Therapeutic stem cell transplantation for muscular dystrophies

Principal Investigator:  Atsushi Asakura, Ph.D.

Duchenne Muscular Dystrophy (DMD) is a progressive disorder in which the absence of the protein dystrophin results in a loss of the dystrophin complex at the muscle membrane. In DMD muscle, muscle fibers are easily damaged and damaged muscle fibers degenerate. Normally, new fibers, recruited from muscle stem cells, regenerate in their place. However, regeneration is inefficient in DMD, so successive rounds of degeneration lead to a gradual replacement of muscle by connective tissue.

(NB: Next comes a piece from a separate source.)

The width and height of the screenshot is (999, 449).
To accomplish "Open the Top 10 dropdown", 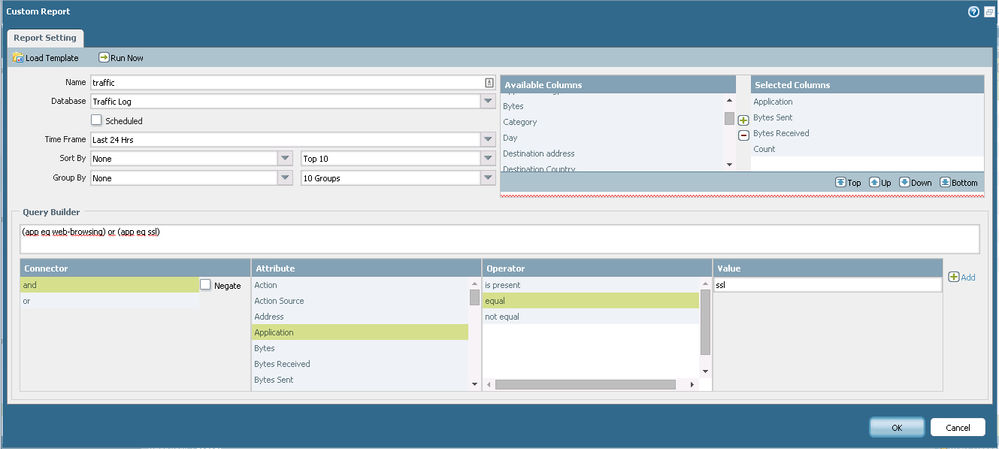I will click(x=487, y=159).
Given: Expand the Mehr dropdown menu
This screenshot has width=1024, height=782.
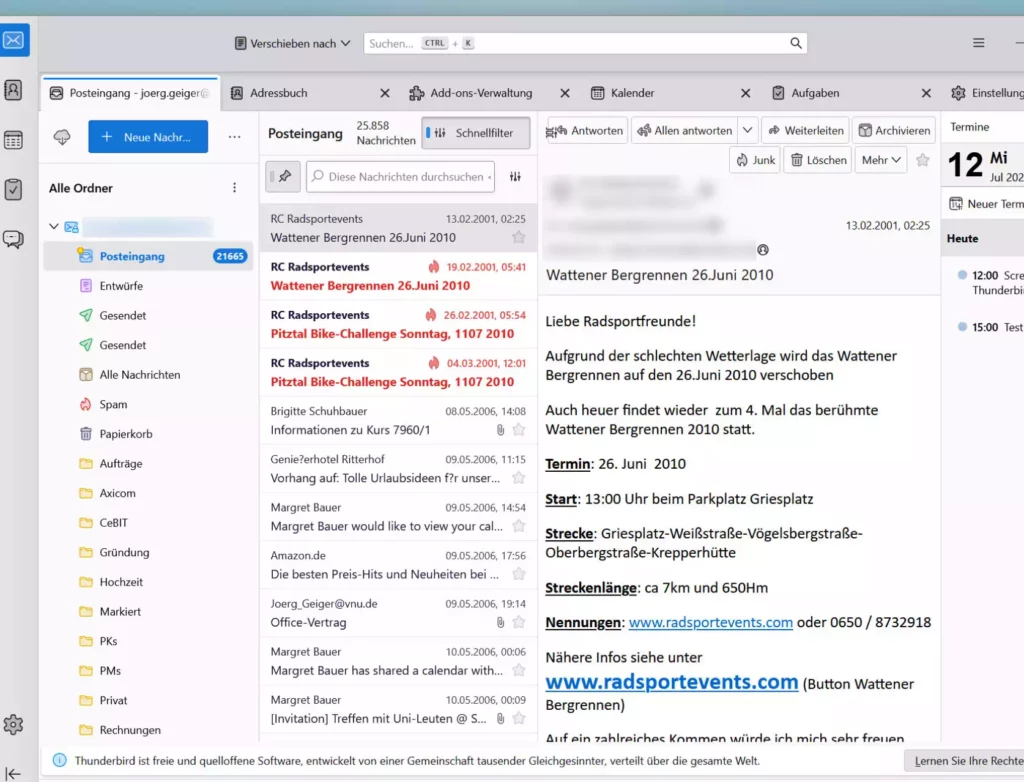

Recent studies demonstrate that dystrophin is also normally detected in endothelial cells and the absence of dystrophin in these cells results in impaired blood flow. Therefore, blood flow regulation might be disturbed in DMD, possibly increasing muscle damage. Definitive treatment for muscular dystrophies will likely require the dystrophin complex to restore all affected muscle groups as well as the endothelium. Our long term objectives are to restore muscle fibers and vasculature using cell therapy. We have isolated myogenic-endothelial progenitors (MEPs) from adult skeletal muscle of mice, which can give rise to both myocytes and endothelial cells. Following intramuscular injection, MEPs were integrated into muscle fibers and vasculatures in regenerating mouse muscle. In addition, MEPs could be expanded ex vivo more than 10 fold while retaining their endothelial cell differentiation ability. In conclusion, MEPs are potentially useful for therapeutic stem cell transplantation for DMD. The hypothesis underlying the current proposal is that MEPs will engraft into regenerating muscle, differentiate into muscle fibers and endothelium, and thus provide an effective treatment of DMD. To test this, we examine whether MEPs can differentiate into myocytes and endothelial cells and engraft to a sufficiently large extent during muscle regeneration to enhance muscle function and blood flow in muscular dystrophy model mice. In addition, we examine whether large numbers of MEPs can be generated by ex vivo expansion for transplantation of larger doses and whether this increased dose enhances engraftment and functional correction of muscle in muscular dystrophy model mice?